Cheshire 400 homes plan approved despite pollution concerns

By Phil McCann
Cheshire Political Reporter, BBC News

Image caption,
The homes are set to be built on land at Henbury near Macclesfield

Plans to build about 400 houses on former green belt land in Cheshire have been approved despite concerns about air quality.

They will be built on land at Henbury near Macclesfield, which lost green belt status to meet housing targets.

Opponents claimed the development would worsen local pollution levels, which already breach government guidelines.

The homes' developers said the town needed new homes and they would alter road junctions to improve air quality.

Nearby Broken Cross was declared an "air quality management area" by Cheshire East Council in 2017 due to high levels of nitrogen dioxide.

A council report said that while road alterations would improve air quality in the area, "the impacts of the development could be significantly worse than predicted".
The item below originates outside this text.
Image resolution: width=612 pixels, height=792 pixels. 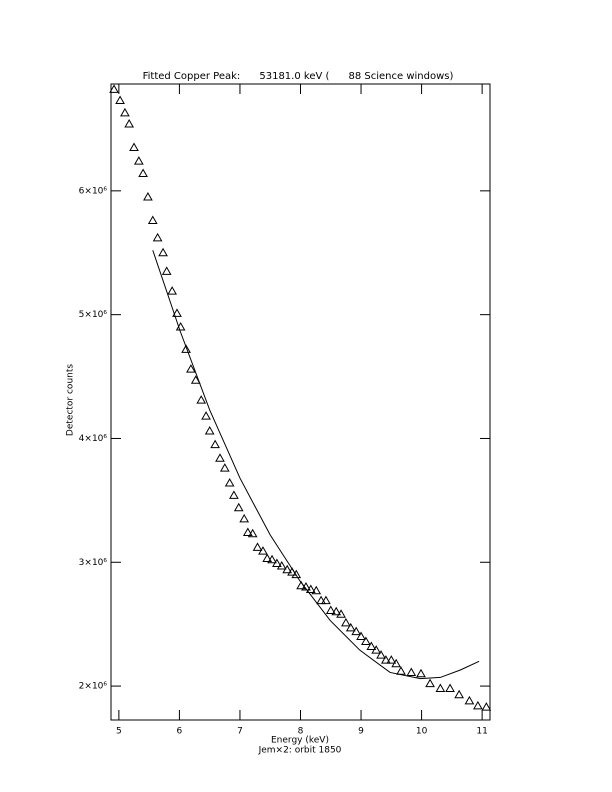 What do you see at coordinates (300, 751) in the screenshot?
I see `subtitle: Jem×2: orbit 1850` at bounding box center [300, 751]. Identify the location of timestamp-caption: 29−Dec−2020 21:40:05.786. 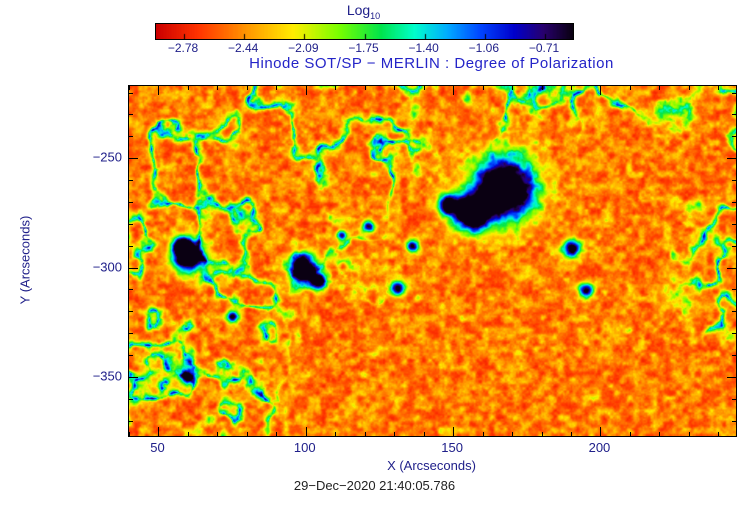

Councillors approved three separate proposals for 398 homes on adjoining areas of land around Chelford Road to the west of Macclesfield, put forward by four different developers.

'Affordable homes'

Local councillor Nick Mannion said traffic queues and air pollution would increase.

Macclesfield MP David Rutley wrote to councillors asking them to reject the applications until further work had been undertaken on "vital air quality issues".

Residents said they would consider launching a judicial review into the council's handling of the plans.

However, agent Gary Halman, representing the developers, said they rejected claims that air quality projections that had been produced for the plans had been "deliberately skewed".

He added: "The town needs new homes, especially affordable ones, for local families."

The council re-designated a number of green belt sites in 2017 as part of its local housing plan, which earmarked land for 36,000 new homes for more than 30 years.